Global shortages and price hikes need urgent solutions, says Jon Medved

OurCrowd CEO Jon Medved talks to CNBC’s Hadley Gamble 


The threat to global food and energy security and sudden price hikes triggered by the Russian invasion of Ukraine highlight the urgency of accelerating new innovations to solve these problems, OurCrowd CEO Jon Medved told CNBC Wednesday. 

Ukraine and Russia’s massive footprint in the wheat export market has exposed the weaknesses of the global food-supply chain, with critical wheat shortages rippling across the globe as a result of the conflict, he said. 

“The next generation of food is going to be grown differently,” Medved told CNBC’s Hadley Gamble in an interview. 

“It’s going to be grown in vats, it’s going to be grown in factories, robotically, smartly, with a much smaller greenhouse-gas footprint,” Medved said. 

He noted that such advances would benefit countries throughout the Middle East facing sharply rising food prices. 

“This is going to happen, and the opportunity that this provides for our partners in the Gulf is huge because it’s going to require a lot of investment,” he said. 

Medved said Israel’s new free trade agreement with the United Arab Emirates will be “hugely impactful,” with advances in technology offering an opportunity to revolutionize areas as diverse as food, medicine and cybersecurity. 

“It’s very early days, and I think that you’ll see the UAE in particular, but also the broader GCC, take positions in these critical new food technologies, therefore making, I hope, a great return on their investment, but also guaranteeing their citizens the food security they desperately need,” he said. 

Israel’s own economy is booming, Medved said, predicting another $6 billion in tech investments in the first quarter, after a record year of fundraising in 2021. 

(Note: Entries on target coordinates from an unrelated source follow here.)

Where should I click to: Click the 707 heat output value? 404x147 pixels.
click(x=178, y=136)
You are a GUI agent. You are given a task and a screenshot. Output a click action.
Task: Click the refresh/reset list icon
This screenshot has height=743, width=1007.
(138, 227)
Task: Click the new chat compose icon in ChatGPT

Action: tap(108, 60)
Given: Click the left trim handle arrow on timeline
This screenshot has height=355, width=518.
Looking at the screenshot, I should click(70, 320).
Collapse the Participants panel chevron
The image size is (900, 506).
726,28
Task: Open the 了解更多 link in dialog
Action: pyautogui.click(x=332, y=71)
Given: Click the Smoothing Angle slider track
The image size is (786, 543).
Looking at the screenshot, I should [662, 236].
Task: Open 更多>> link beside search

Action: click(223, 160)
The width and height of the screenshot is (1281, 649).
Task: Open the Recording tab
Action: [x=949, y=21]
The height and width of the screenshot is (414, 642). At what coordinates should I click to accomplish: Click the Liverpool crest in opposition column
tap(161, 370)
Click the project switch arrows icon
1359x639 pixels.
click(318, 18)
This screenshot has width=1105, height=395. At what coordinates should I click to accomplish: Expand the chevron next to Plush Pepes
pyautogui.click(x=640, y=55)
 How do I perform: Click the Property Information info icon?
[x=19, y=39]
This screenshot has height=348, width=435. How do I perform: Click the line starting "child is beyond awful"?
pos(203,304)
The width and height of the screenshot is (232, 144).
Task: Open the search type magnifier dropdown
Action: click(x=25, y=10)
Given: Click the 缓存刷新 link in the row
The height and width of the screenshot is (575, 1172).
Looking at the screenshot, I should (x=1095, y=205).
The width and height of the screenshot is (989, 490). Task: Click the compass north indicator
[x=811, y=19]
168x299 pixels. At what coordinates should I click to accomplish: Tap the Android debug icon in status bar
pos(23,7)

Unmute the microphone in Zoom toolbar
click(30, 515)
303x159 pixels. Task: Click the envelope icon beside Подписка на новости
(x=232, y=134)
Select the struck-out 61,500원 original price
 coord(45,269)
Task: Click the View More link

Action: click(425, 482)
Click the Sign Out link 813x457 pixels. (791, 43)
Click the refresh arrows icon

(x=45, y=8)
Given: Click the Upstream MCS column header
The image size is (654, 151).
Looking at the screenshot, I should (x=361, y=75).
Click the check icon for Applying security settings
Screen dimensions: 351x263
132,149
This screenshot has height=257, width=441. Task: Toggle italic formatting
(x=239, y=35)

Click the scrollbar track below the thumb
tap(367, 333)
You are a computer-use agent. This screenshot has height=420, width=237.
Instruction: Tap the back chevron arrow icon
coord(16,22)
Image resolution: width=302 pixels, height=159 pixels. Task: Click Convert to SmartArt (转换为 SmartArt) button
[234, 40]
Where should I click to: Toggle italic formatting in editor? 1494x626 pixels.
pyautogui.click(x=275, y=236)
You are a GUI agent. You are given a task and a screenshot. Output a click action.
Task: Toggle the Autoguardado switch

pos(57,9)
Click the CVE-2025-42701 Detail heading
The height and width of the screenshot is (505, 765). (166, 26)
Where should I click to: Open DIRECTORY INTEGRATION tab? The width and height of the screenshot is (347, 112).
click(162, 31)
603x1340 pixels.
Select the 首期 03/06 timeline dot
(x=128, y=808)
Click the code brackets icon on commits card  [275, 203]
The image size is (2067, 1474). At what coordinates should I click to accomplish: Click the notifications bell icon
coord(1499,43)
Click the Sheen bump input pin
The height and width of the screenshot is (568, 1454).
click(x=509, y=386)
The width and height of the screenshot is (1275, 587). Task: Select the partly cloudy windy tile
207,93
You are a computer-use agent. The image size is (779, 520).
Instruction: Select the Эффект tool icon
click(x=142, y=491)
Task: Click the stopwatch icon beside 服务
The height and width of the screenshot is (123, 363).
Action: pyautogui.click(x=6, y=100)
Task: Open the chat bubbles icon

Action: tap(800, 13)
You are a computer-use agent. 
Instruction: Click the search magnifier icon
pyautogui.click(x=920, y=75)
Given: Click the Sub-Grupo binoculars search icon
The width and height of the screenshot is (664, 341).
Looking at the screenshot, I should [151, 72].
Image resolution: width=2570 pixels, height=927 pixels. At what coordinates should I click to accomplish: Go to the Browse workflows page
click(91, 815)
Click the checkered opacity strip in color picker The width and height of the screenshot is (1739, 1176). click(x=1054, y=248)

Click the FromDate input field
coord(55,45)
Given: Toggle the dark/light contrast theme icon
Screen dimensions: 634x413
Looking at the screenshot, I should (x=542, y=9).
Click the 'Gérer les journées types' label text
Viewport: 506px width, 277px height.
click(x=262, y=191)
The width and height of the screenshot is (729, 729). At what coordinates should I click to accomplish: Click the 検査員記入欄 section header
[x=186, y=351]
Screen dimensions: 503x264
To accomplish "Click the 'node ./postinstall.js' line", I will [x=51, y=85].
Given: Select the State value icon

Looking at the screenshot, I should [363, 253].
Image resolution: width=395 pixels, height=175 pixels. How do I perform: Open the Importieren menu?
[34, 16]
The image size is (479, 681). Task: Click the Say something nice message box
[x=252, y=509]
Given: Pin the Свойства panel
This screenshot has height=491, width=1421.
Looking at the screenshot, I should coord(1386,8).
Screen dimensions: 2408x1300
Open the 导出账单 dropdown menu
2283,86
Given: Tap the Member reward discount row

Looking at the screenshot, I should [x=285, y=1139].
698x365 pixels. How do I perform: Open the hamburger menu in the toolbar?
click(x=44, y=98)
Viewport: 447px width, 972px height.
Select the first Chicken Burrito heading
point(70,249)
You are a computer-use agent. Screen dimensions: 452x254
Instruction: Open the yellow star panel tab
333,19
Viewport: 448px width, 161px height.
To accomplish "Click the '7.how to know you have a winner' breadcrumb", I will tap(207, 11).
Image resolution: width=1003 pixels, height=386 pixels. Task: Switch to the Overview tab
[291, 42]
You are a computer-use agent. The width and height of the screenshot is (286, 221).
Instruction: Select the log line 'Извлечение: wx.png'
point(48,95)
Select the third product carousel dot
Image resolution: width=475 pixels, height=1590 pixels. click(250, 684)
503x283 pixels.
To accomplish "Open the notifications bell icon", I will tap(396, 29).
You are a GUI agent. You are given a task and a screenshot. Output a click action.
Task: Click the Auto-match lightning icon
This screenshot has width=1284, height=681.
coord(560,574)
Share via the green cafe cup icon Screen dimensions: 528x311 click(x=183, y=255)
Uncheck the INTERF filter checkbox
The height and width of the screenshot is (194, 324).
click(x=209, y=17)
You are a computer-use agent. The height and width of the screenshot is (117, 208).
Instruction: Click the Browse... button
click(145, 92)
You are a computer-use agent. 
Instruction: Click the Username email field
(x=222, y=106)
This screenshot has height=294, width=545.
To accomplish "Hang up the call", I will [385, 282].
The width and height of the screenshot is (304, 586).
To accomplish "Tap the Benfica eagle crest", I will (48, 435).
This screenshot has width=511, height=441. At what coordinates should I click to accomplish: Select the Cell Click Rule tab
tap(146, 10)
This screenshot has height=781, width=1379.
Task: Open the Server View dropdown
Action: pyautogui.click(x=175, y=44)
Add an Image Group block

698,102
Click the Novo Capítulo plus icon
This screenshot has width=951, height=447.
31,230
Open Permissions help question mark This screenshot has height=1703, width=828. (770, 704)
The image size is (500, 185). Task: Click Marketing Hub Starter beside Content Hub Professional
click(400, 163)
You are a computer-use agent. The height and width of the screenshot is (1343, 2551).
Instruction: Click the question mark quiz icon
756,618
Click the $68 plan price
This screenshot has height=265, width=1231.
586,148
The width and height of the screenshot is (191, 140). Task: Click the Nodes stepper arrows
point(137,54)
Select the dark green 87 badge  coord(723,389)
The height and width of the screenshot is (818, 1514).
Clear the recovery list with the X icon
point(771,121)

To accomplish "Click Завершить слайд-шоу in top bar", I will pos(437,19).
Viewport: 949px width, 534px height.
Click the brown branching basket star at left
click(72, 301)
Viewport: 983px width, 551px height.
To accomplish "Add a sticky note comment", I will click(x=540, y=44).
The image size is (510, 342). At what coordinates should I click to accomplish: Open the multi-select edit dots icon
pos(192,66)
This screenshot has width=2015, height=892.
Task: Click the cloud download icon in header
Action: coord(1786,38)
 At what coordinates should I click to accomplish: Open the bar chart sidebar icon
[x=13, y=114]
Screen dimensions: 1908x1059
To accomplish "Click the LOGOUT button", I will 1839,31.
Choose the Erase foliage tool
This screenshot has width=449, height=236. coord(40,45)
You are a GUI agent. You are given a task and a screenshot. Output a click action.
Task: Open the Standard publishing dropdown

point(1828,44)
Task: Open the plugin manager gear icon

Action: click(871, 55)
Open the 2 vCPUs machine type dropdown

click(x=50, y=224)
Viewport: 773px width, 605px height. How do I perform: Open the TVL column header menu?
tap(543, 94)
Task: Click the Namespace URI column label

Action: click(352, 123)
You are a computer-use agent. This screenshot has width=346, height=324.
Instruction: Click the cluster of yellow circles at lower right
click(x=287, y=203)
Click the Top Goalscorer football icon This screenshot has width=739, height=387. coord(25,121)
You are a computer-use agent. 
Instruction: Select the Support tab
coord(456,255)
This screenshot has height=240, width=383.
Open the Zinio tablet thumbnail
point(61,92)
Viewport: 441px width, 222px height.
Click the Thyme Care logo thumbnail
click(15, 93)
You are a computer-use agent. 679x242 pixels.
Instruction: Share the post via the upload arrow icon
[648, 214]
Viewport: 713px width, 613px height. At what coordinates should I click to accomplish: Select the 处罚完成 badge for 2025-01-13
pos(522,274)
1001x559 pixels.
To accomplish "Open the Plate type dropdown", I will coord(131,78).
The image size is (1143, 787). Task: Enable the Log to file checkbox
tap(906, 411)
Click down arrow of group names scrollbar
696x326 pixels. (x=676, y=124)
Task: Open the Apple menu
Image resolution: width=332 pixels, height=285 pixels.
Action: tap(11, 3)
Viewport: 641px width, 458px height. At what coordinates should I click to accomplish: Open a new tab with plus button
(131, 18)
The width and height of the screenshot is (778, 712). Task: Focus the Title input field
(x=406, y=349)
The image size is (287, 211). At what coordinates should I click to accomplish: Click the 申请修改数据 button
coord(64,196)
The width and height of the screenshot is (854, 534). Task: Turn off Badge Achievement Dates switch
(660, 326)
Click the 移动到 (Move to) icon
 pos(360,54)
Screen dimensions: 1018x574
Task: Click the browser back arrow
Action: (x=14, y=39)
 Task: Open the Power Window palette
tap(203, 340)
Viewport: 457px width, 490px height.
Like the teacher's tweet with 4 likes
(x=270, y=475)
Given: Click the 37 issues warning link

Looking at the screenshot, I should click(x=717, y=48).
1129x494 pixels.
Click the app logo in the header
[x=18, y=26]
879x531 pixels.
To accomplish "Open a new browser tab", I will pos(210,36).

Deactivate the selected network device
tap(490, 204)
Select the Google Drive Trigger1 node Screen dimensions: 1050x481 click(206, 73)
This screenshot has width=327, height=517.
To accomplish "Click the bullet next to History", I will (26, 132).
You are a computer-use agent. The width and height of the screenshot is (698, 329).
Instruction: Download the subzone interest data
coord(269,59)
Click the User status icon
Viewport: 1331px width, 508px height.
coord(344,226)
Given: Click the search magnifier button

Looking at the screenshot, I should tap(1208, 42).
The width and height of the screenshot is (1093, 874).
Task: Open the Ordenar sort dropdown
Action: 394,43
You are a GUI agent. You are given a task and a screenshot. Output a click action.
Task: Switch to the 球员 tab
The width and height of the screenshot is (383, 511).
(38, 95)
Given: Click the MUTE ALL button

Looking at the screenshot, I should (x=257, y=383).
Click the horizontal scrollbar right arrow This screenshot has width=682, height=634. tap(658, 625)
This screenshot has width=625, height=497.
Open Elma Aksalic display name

“When you look over the next 10 years, it’s going to be an incredible ride, and we at OurCrowd are very bullish on everything from quantum computing, to the next-generation alternative proteins and the revolution going on in food technology, to mobility, and the eventual coming – before the end of the decade – of truly autonomous driving,” Medved said. 

“Cybersecurity continues to be a huge area of importance,” he added. “And when you look at how all of these impact our relations with the UAE, and there seems to be interest not just in investing but in actually working together as companies, we’re very excited.” 

“The tech sector is really firing on all cylinders,” he said.